Maria Delia ci racconta che suo figlio ha vissuto il tutto sempre con il sorriso stampato in faccia. E’ tornato a casa dai suoi fratelli in sedia a rotelle dopo l’intervento e senza capelli a causa della chemio, ma ha affrontato tutto come un momento di passaggio, sicuro che tutto sarebbe passato. Proprio da questo spunto prendono il nome le memorie di mamma Maria Delia, raccolte in un libro intitolato “Diario dei giorni sospesi”.
«Giorni sospesi perché vivevo in una sospensione temporale, in un limbo. Nell’attesa che tutto passasse». Maria Delia ci racconta anche che è stato proprio suo figlio Leoluca ad insegnarle come vivere una situazione del genere: «tutte le mamme trovano il coraggio quando si tratta dei propri figli. Ma Leoluca oltre al coraggio, mi ha insegnato ad accettare dalla vita ogni piccolo dono e gesto della quotidianità. A prendere per buono ogni piccolo avvenimento, perché la vita è davvero effimera».

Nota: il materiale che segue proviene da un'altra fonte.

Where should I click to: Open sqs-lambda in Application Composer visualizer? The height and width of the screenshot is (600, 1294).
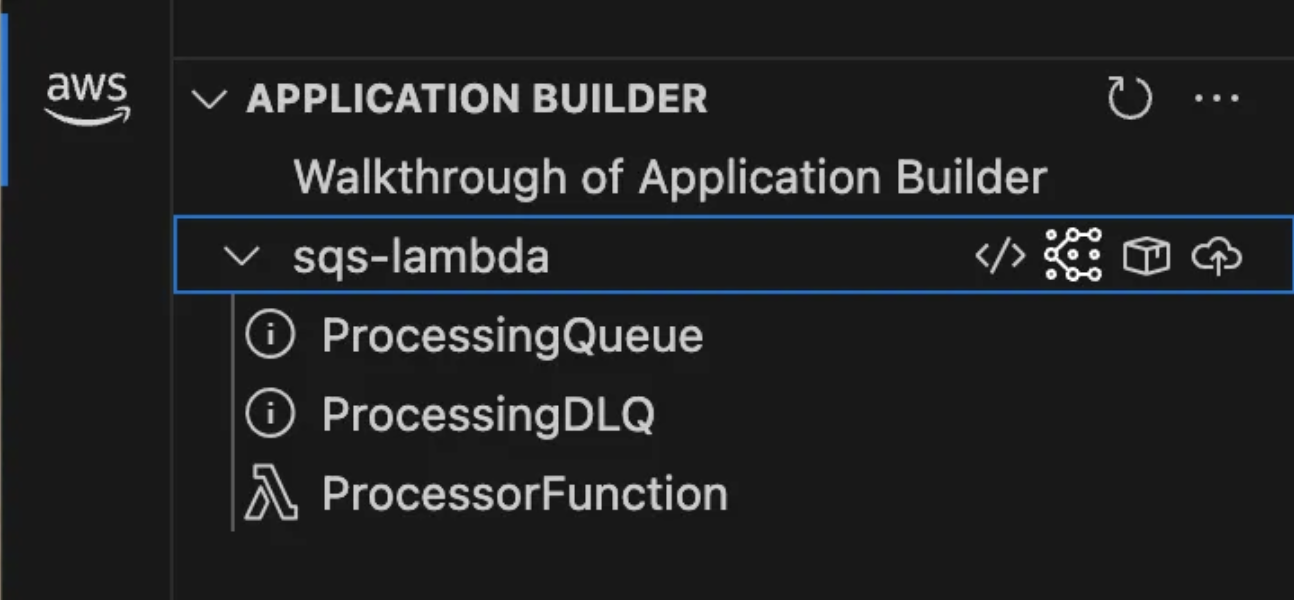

Prima della malattia di suo figlio, Maria Delia era quasi “anestetizzata”. «Conoscevo si, la situazione dell’Ilva, delle malattie, dell’inquinamento. Ma la vera consapevolezza si è accesa quando si è ammalato mio figlio. Ho iniziato ad odiare la fabbrica».
Maria Delia fa anche parte di un comitato di genitori che a Taranto si battono per la chiusura delle fonti inquinanti a tutela della salute e del diritto alla vita dei bambini. Con il comitato è stato chiesto al Governatore Emiliano di avere a Taranto un reparto onco-ematologico pediatrico. «Le istituzioni con noi tarantini sono sorde. E quando rispondono le risposte sono sempre le stesse. Noi a Taranto subiamo, e dobbiamo anche scontrarci con vizi di forma e burocratici. Emiliano ci ha risposto che non ci sono risorse».
La storia di Leoluca è una storia a lieto fine. Ma a Taranto ci sono tante altre storie che il lieto fine non l’hanno avuto, come Alessandro Rebuzzi, Lorenzo Zaratta, o la più recente, la piccola Sofia di soli 4 anni, giusto per citarne alcuni.
A Taranto la vita si baratta con l’acciaio, e non ci sono sconti per nessuno, che si tratti di adulti o bambini. E tutto questo avviene nella totale indifferenza e sordità di una politica al servizio di quello stesso acciaio.